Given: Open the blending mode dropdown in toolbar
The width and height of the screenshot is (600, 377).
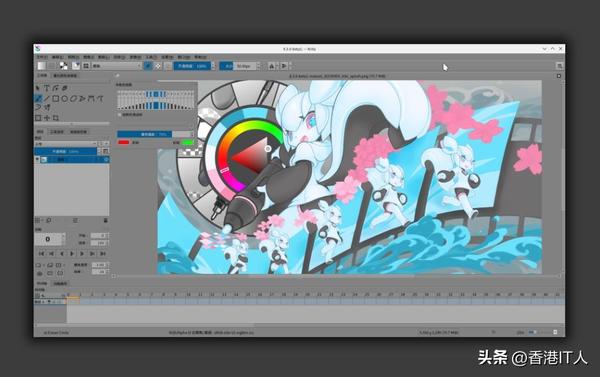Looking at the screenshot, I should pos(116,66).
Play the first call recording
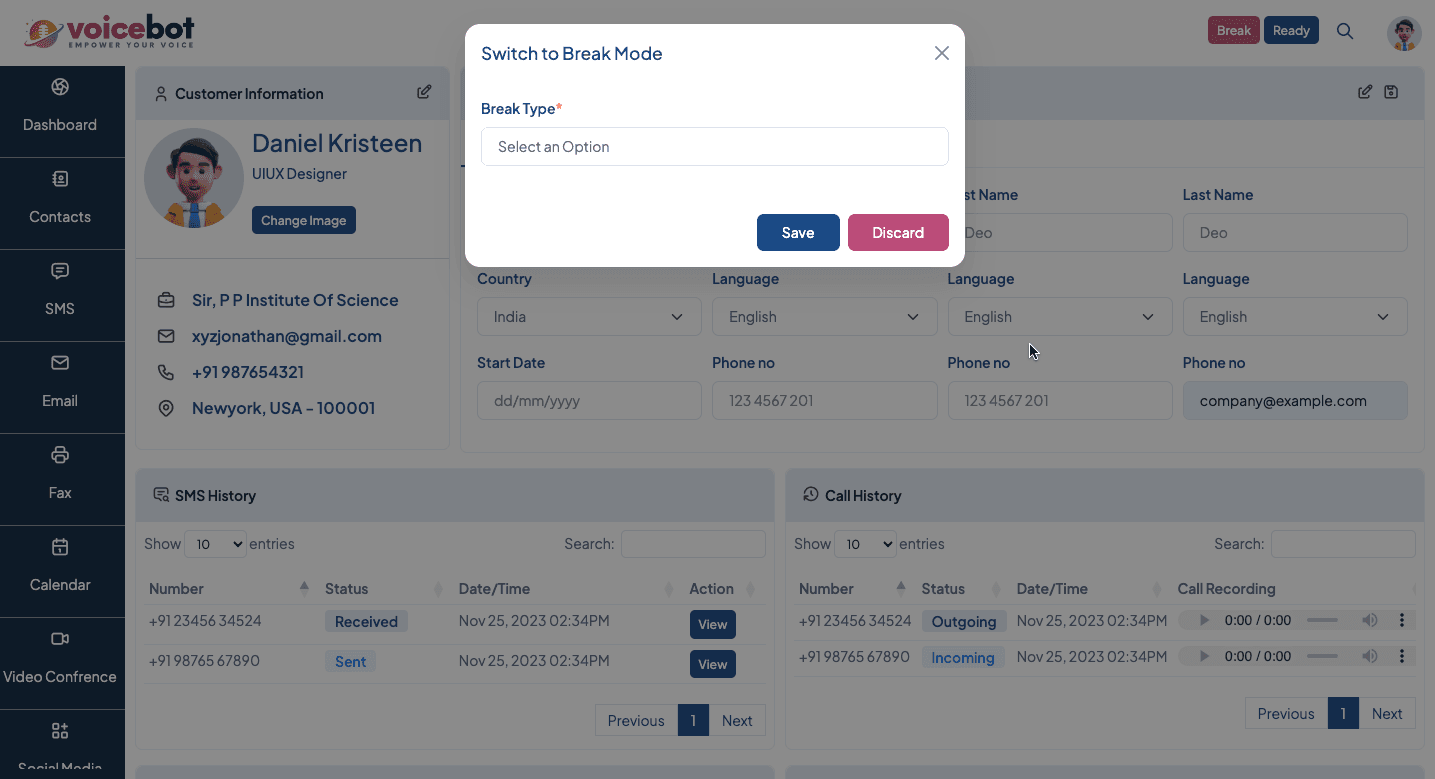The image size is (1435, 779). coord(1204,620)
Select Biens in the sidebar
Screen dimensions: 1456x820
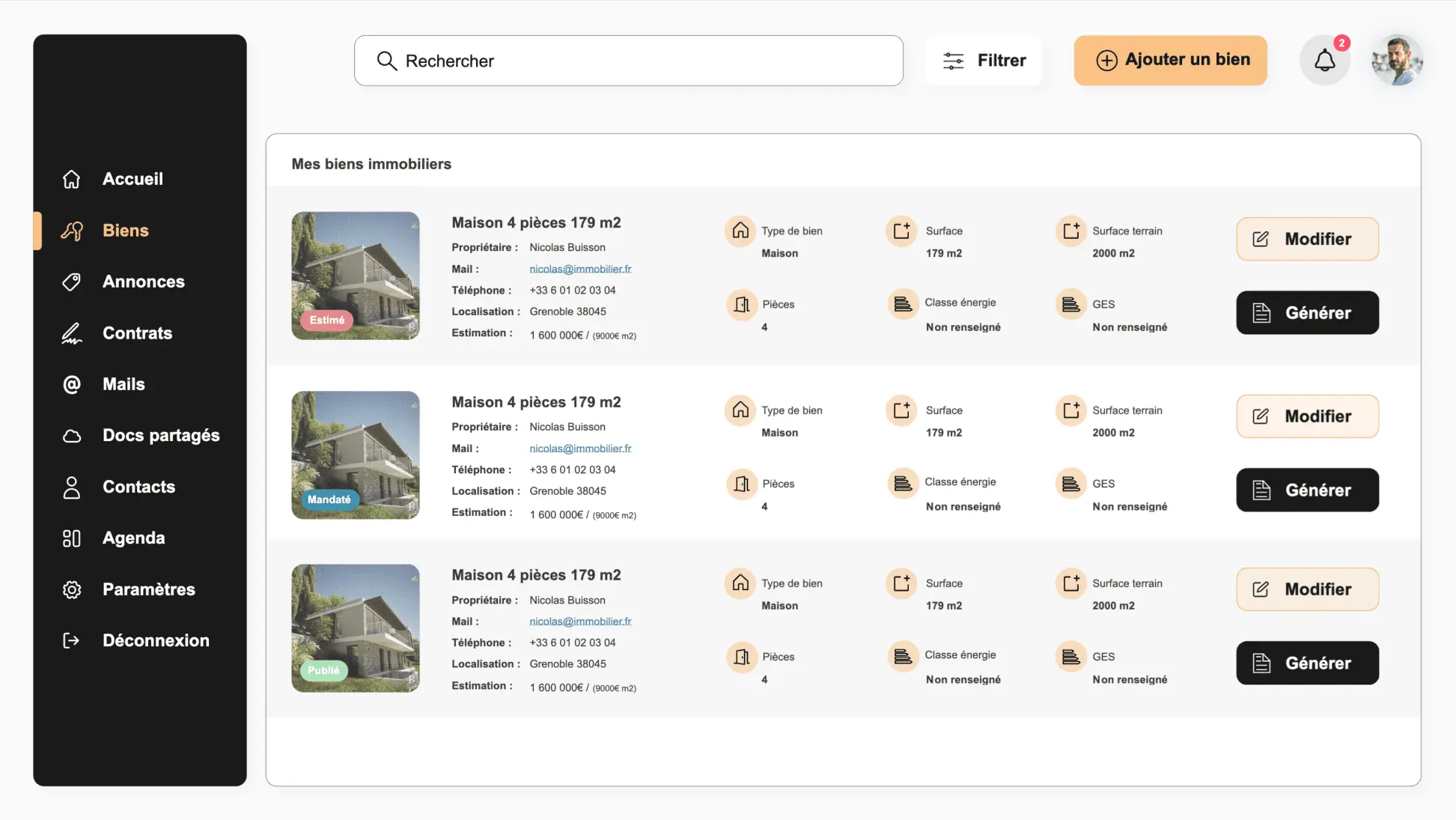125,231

What the task asks: Write out every entry above word for word, leaving out the pictures.

Final answer:
Given: Open the blending mode dropdown in toolbar
The width and height of the screenshot is (600, 377).
Looking at the screenshot, I should pos(116,66).
Play the first call recording
The image size is (1435, 779). coord(1204,620)
Select Biens in the sidebar
Screen dimensions: 1456x820
125,231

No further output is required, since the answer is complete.